My mother held my brother’s hand the entire interview, but this didn’t seem to comfort him. He didn’t look at her, or me. He looked at the window, even though the curtains were closed, and even if they weren’t, the room’s view was just another brick wall.
My dad continued.
This will be difficult, he said.
Did the man touch you, in an inappropri—? Yes.
— ate way? He did? Yes.
My mother stifled a cry.
OK, it’s OK, son, my dad said. Can you tell me how many times? A few.
Can you show me where? My brother pointed. Down his front, between his legs. He rolled over and pointed down his back.
My dad let his head drop, but only for a second. “It’s OK,” he said again. “It’s OK. It’s over now.” He took my brother’s hand and rubbed his thumb over the bump where the IV entered his skin. “I just need you to do one last thing. When you’re ready, I need you to come with me and identify the man. His body.”
For the first time, my brother turned his gaze from the window.
“The Stranger’s dead?” I said.
My dad turned and gave me a stern look. “Be quiet,” he said. “No one’s talking about that.”
I looked at my brother, to see what this information did to his face, but he was through looking at any of us. Later, when I couldn’t sleep, I let my mind imagine Chris’s death. I put Chris in the woman’s chair, instead of behind the camera. I made Chris take her place and I let the Stranger, whoever he was, whisper how I felt. You need to tell them. They need to understand that you deserve this. I made the Stranger put the gun to Chris’s head. I made Chris beg and cry. You know me, he said. You know me. Do I look like a stranger?

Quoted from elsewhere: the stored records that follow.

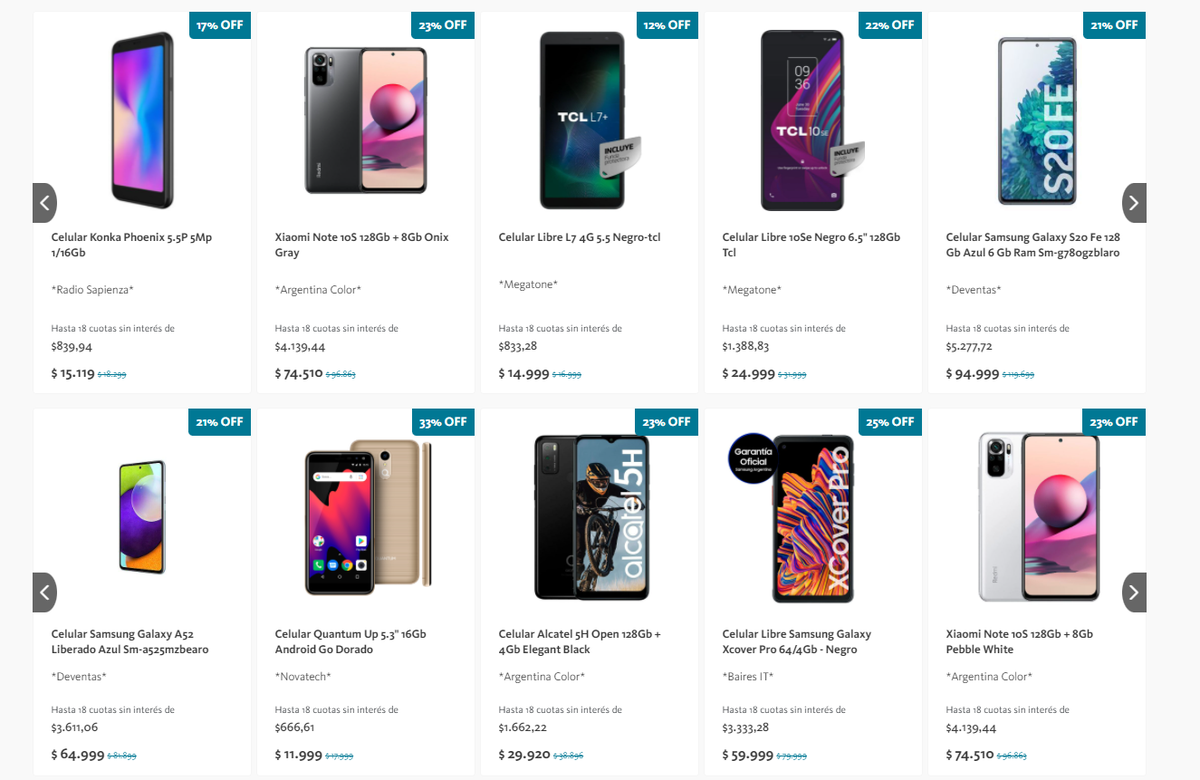Click the right arrow on the bottom carousel row

(1134, 592)
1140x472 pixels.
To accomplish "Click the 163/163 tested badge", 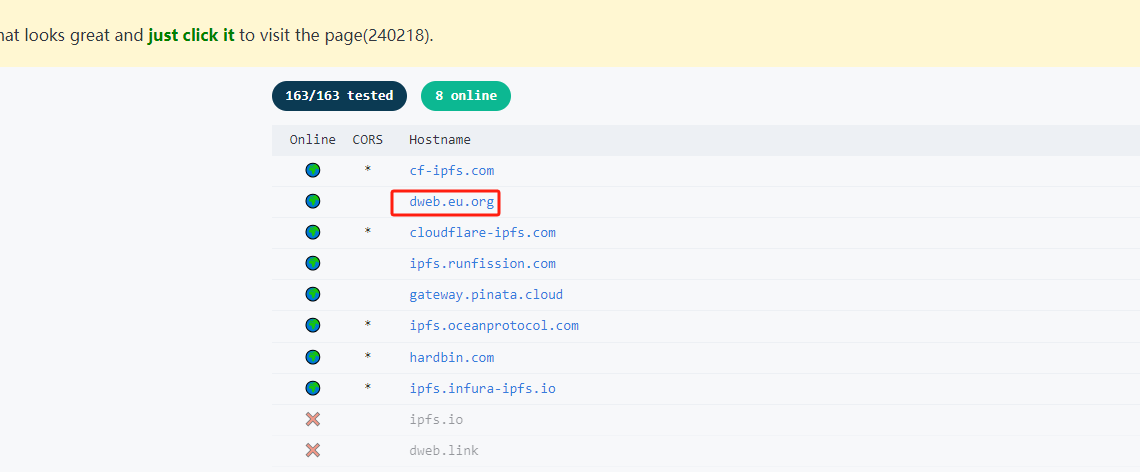I will (x=339, y=96).
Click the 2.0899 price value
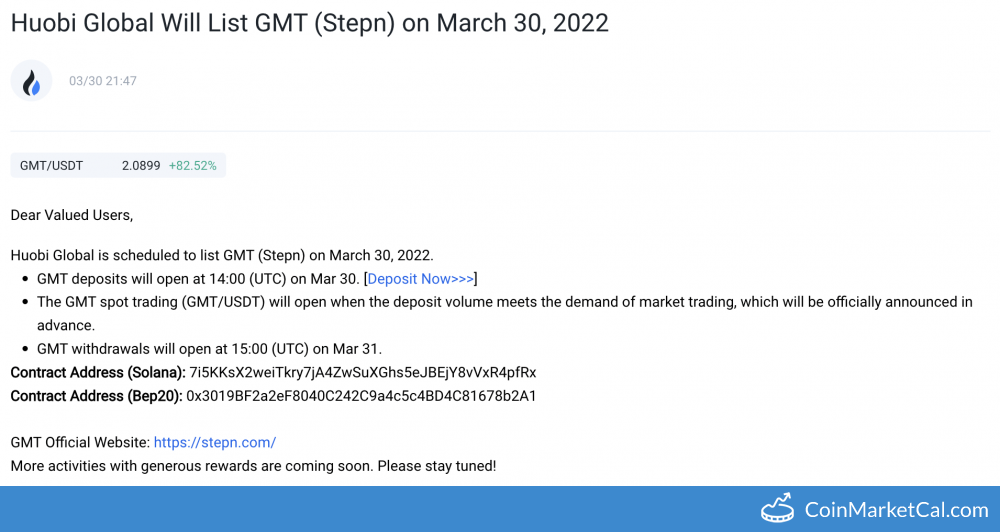 141,166
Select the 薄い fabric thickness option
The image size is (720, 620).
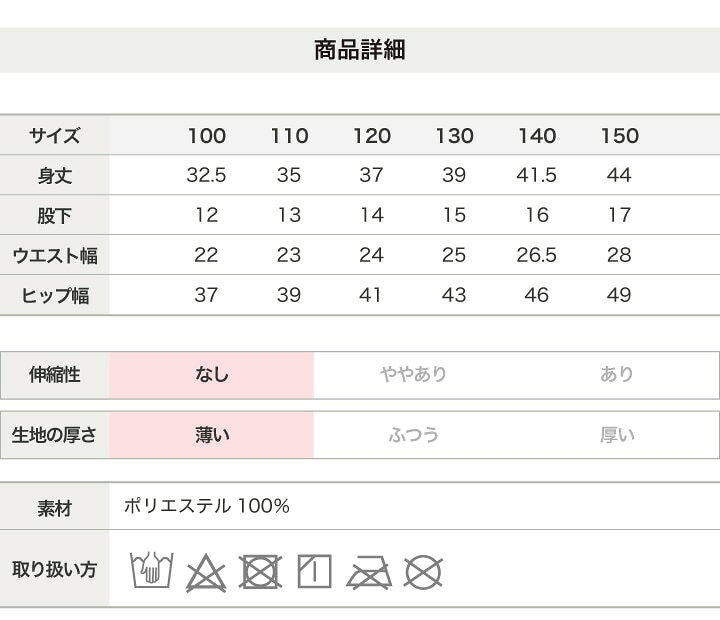(x=212, y=435)
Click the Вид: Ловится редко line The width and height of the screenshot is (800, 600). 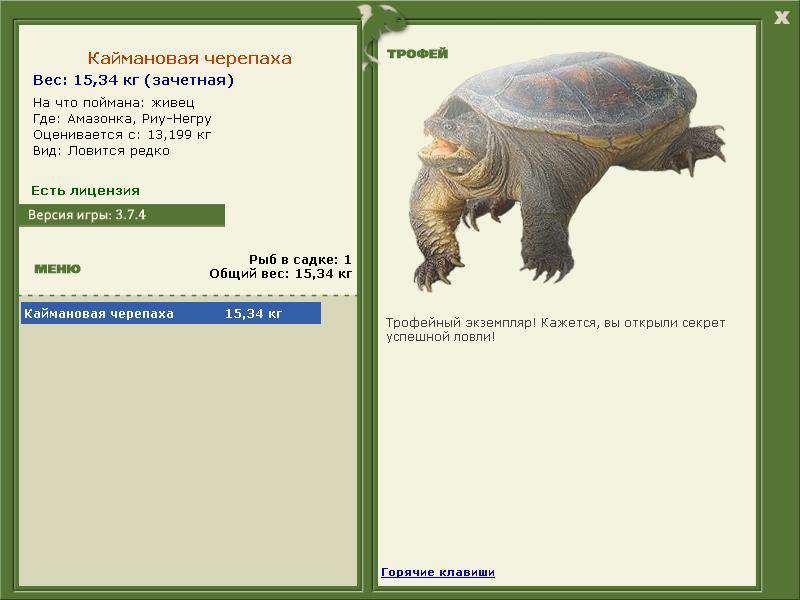tap(101, 151)

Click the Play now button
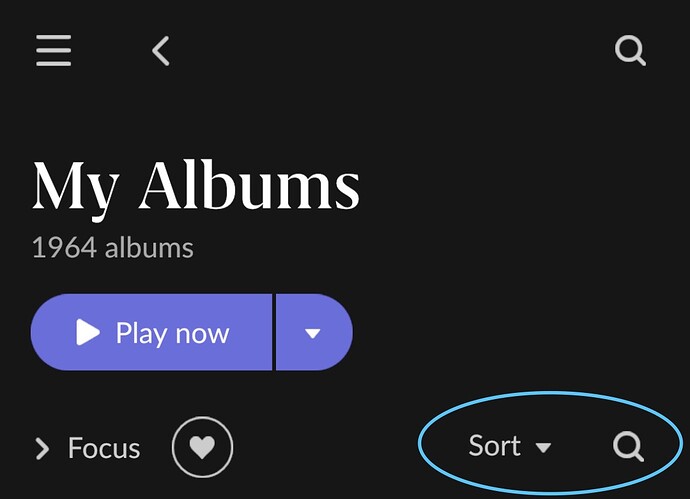point(151,332)
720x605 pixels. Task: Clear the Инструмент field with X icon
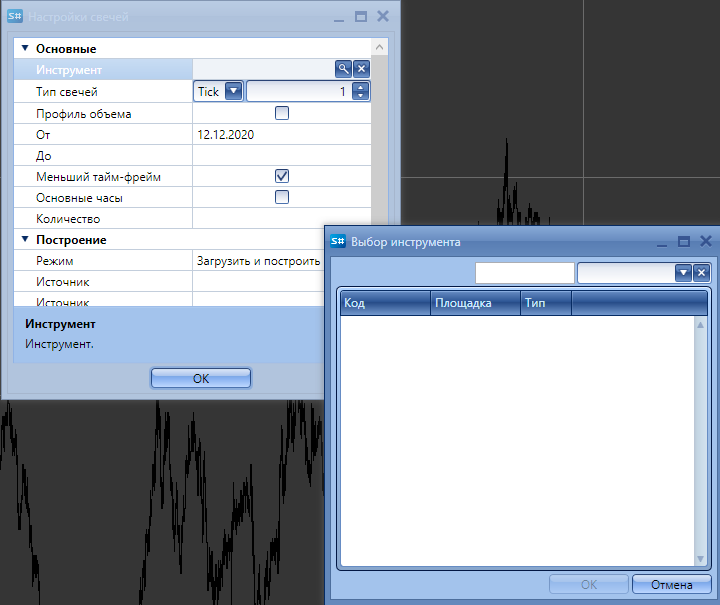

I made the Stranger say shut up. I made him shoot and I watched Chris fall to the floor. Do you know me? the Stranger said. Do you know me?
After my dad put his notepad away, after my mother hugged my brother for hours and the doctor said we could go home, after my mother made my brother a bed on the couch and lay next to him, so he wouldn’t have to sleep in the basement, so she could watch him — after all this, when it was just me in the basement, me and the spiders, I let the Stranger loose. I brought Chris back to life and let the Stranger kill him over and over. In all the ways I could think of. In all the ways I’d seen villains die in movies.
Nobody knows anybody, and if you think you do, this is what you get .
In my mind I made Chris suffer the worst, and I tried to make myself believe that this made things better.
You deserve this. You deserve this.
THE STRANGER WAS FOUND weeks later, states away. My dad never mentioned the story, but it was all over the local news, the front page of the paper. He was caught hiding in an old barn on a random farm. The barn was rarely used, apparently, and had been all but abandoned. Boards were missing or cracked, the paint was worn off, and the roof had gaping holes and dents from suffering decades of storms. The land’s owners might never have known about the Stranger had their teenage son not snuck a girl and some wine to the barn. They discovered the Stranger sleeping behind an old bale of hay, wild cats circling his head, meowing for food and water. The son told his dad and the dad, too old to deal with squatters anymore, told the sheriff. An hour later the Stranger was on his way back to Kansas. Back to Leavenworth.
We stayed with my dad, and the city continued to heal. Every day the news ran a different heartwarming video telling the story of some small miracle related to the storm. A dog was picked up by the tornado and thrown two miles. Its owners gave up the dog for dead, until last week when they heard a whine at the door. The dog had crawled its way home, broken legs and all.
By September, when school was ready to start, there were few signs of the tornado’s damage. You had to know where to look.